(Extracted data entries)
◇ ◇ ◇ ◇ ◇

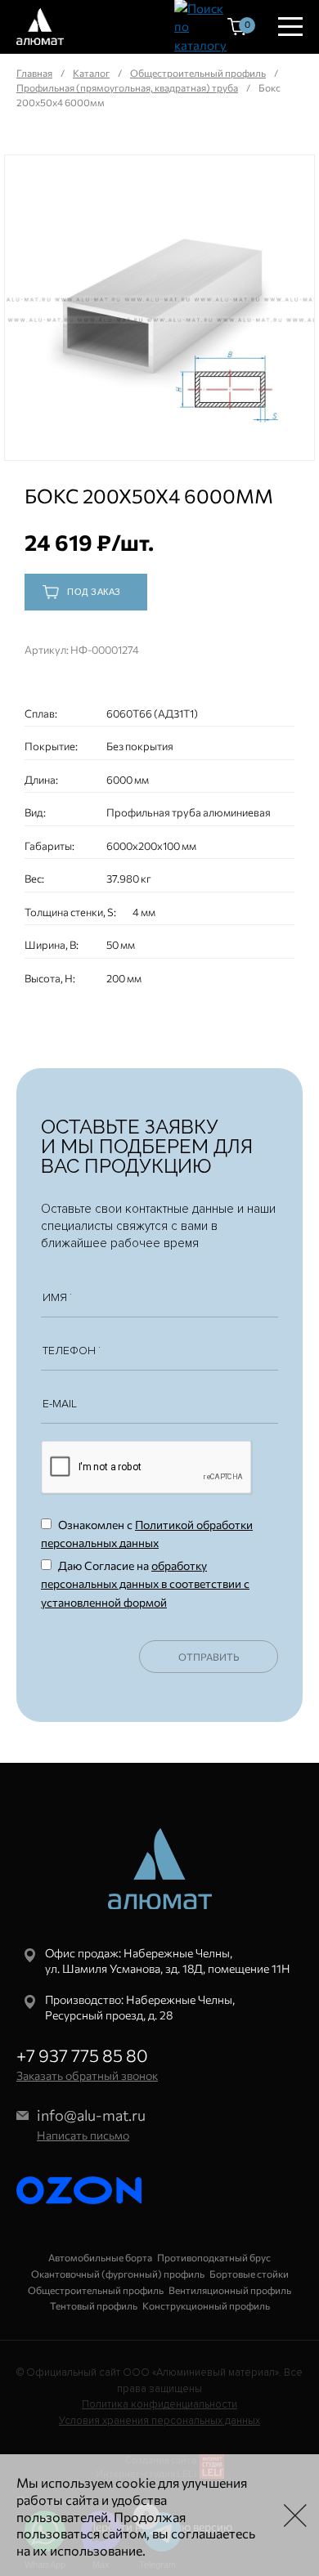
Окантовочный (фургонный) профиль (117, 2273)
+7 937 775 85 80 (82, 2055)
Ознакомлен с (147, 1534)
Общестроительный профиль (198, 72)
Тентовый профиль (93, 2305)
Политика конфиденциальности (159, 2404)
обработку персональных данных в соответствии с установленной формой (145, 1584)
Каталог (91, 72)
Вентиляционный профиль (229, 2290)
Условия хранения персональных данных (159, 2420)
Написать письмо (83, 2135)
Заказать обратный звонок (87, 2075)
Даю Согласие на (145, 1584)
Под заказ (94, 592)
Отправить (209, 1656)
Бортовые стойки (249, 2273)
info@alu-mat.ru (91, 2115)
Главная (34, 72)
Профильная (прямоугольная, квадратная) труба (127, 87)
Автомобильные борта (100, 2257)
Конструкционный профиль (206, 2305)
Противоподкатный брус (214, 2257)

◇ ◇ ◇ ◇ ◇

The lines to output run from the one containing "обработку персональных данных" through the last line of the records above; repeat them exactly and nothing more.

■ TASK SOLUTION ■
обработку персональных данных в соответствии с установленной формой (145, 1584)
Каталог (91, 72)
Вентиляционный профиль (229, 2290)
Условия хранения персональных данных (159, 2420)
Написать письмо (83, 2135)
Заказать обратный звонок (87, 2075)
Даю Согласие на (145, 1584)
Под заказ (94, 592)
Отправить (209, 1656)
Бортовые стойки (249, 2273)
info@alu-mat.ru (91, 2115)
Главная (34, 72)
Профильная (прямоугольная, квадратная) труба (127, 87)
Автомобильные борта (100, 2257)
Конструкционный профиль (206, 2305)
Противоподкатный брус (214, 2257)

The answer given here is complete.